Data in this exercise -
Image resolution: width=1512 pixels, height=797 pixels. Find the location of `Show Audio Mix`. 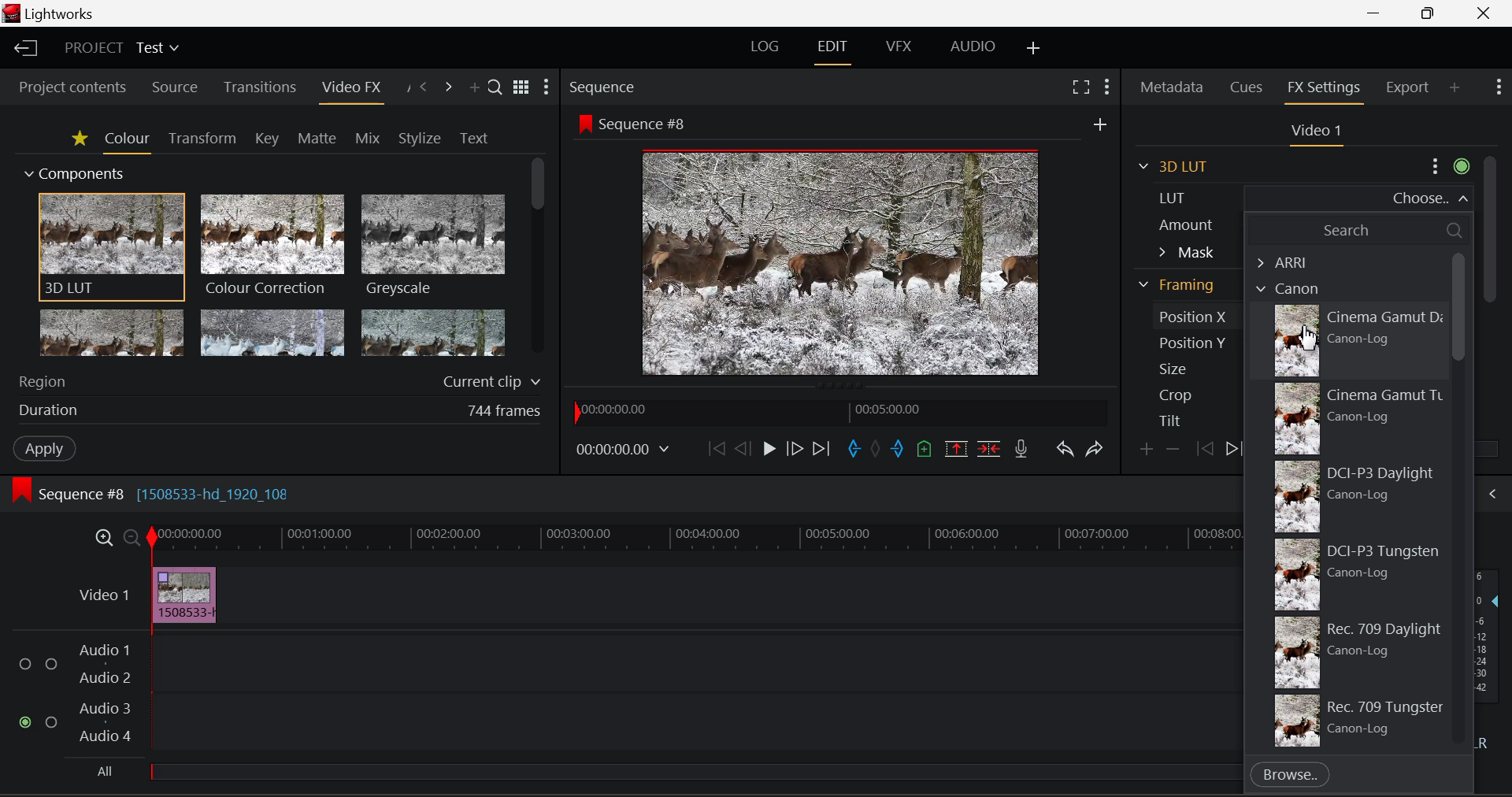

Show Audio Mix is located at coordinates (1488, 492).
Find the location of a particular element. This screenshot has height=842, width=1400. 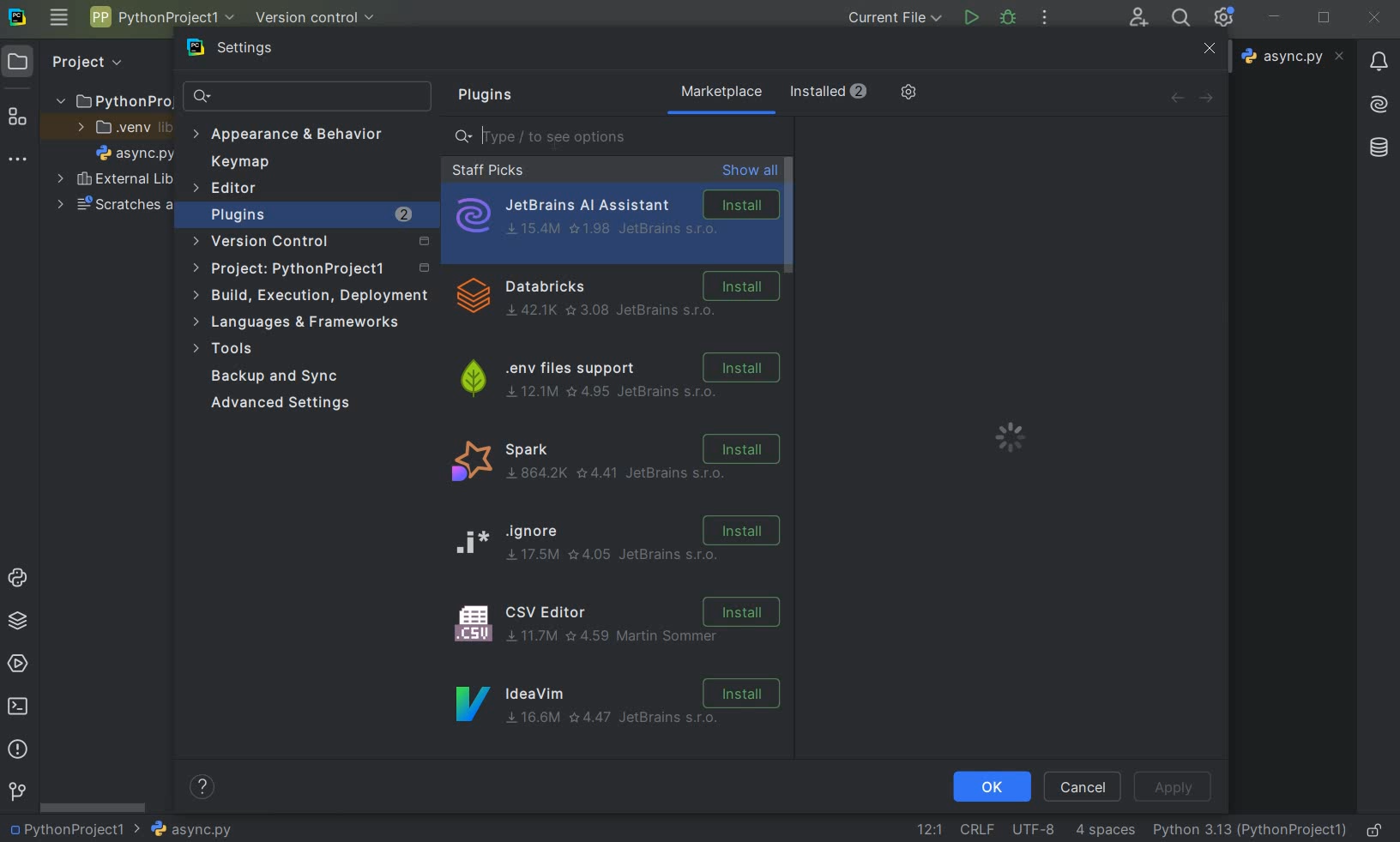

AI Assistant is located at coordinates (1379, 105).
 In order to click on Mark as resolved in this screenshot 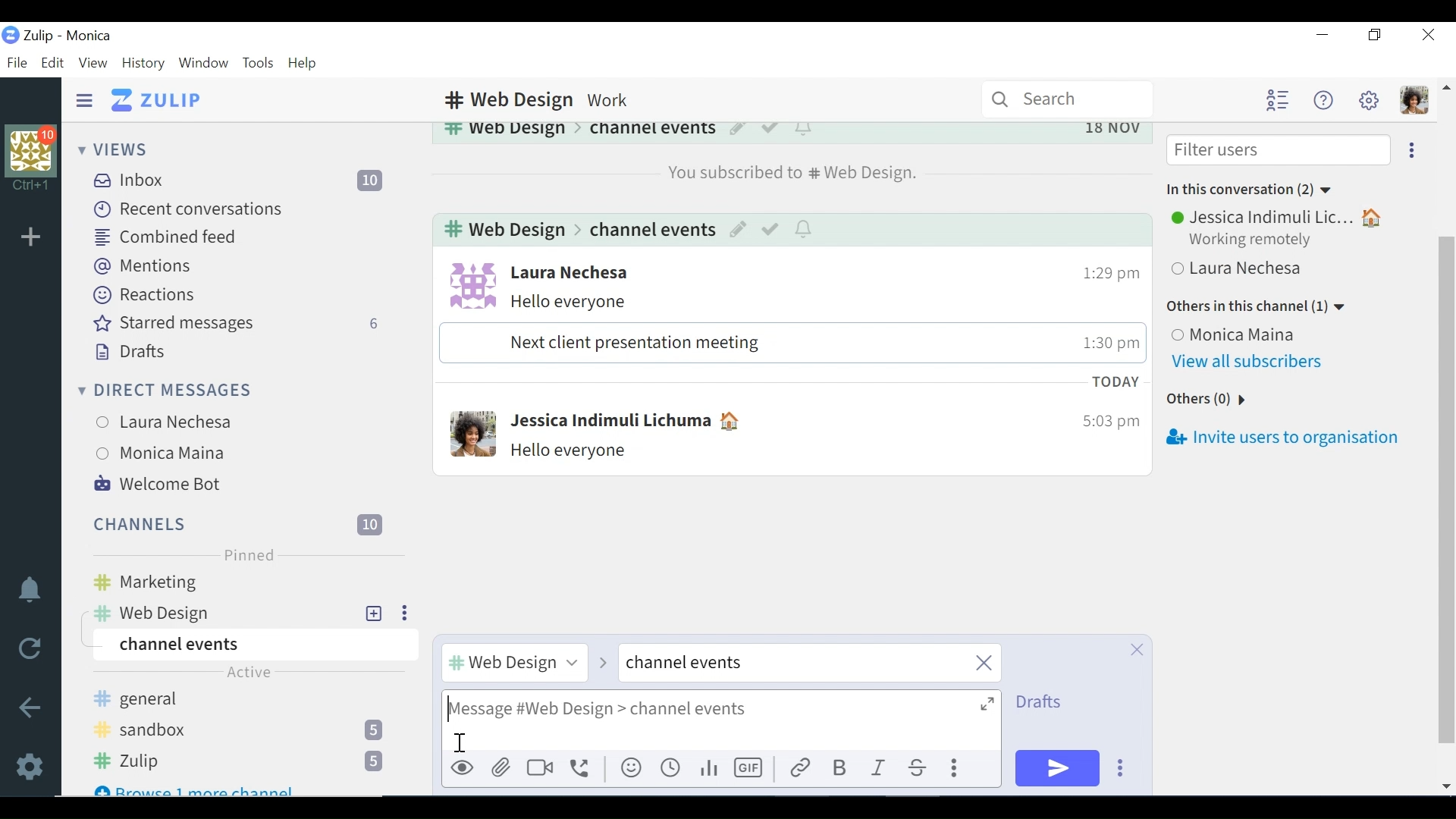, I will do `click(769, 128)`.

Written task - Print the lines above word for word, starting with the first line and continuing up to and including the line containing "Show Audio Mix is". Omit the pictures.

Task solution -
Image resolution: width=1512 pixels, height=797 pixels. Find the location of `Show Audio Mix`. 

Show Audio Mix is located at coordinates (1488, 492).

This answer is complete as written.